- [PROMPT] Print the rows below word for word, beginning at the line that has "What do you see at coordinates (12, 188)" and stopping after the line that has "(351, 255).".

- [RECORDS SUPPLIED]

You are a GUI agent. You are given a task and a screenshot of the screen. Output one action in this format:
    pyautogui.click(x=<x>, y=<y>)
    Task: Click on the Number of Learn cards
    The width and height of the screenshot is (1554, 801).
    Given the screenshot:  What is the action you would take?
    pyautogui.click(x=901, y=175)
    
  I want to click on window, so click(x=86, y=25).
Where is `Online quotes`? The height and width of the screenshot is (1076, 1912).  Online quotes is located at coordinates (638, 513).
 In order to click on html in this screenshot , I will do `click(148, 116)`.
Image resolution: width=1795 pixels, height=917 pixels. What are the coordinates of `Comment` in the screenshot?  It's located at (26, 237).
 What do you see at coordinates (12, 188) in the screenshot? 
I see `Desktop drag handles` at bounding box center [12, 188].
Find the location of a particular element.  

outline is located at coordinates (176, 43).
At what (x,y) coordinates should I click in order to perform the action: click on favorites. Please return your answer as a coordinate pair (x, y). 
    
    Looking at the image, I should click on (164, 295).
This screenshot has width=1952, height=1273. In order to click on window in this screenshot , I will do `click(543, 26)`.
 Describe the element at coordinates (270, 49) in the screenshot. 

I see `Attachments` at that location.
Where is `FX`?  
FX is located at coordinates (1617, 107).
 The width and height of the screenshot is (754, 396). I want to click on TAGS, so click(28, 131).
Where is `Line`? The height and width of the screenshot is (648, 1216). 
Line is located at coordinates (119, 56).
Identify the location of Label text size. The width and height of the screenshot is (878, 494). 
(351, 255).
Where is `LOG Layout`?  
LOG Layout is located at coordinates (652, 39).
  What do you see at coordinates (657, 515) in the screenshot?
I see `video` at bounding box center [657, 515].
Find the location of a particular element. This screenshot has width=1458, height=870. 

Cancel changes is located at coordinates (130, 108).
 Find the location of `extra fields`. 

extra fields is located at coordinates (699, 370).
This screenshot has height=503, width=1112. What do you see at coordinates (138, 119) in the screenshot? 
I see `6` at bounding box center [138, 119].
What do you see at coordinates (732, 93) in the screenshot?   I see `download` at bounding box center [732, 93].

- [OUTPUT]
 What do you see at coordinates (12, 188) in the screenshot? 
I see `Desktop drag handles` at bounding box center [12, 188].
Find the location of a particular element.  

outline is located at coordinates (176, 43).
At what (x,y) coordinates should I click in order to perform the action: click on favorites. Please return your answer as a coordinate pair (x, y). 
    
    Looking at the image, I should click on (164, 295).
This screenshot has width=1952, height=1273. In order to click on window in this screenshot , I will do `click(543, 26)`.
 Describe the element at coordinates (270, 49) in the screenshot. 

I see `Attachments` at that location.
Where is `FX`?  
FX is located at coordinates (1617, 107).
 The width and height of the screenshot is (754, 396). I want to click on TAGS, so click(28, 131).
Where is `Line`? The height and width of the screenshot is (648, 1216). 
Line is located at coordinates (119, 56).
Identify the location of Label text size. The width and height of the screenshot is (878, 494). 
(351, 255).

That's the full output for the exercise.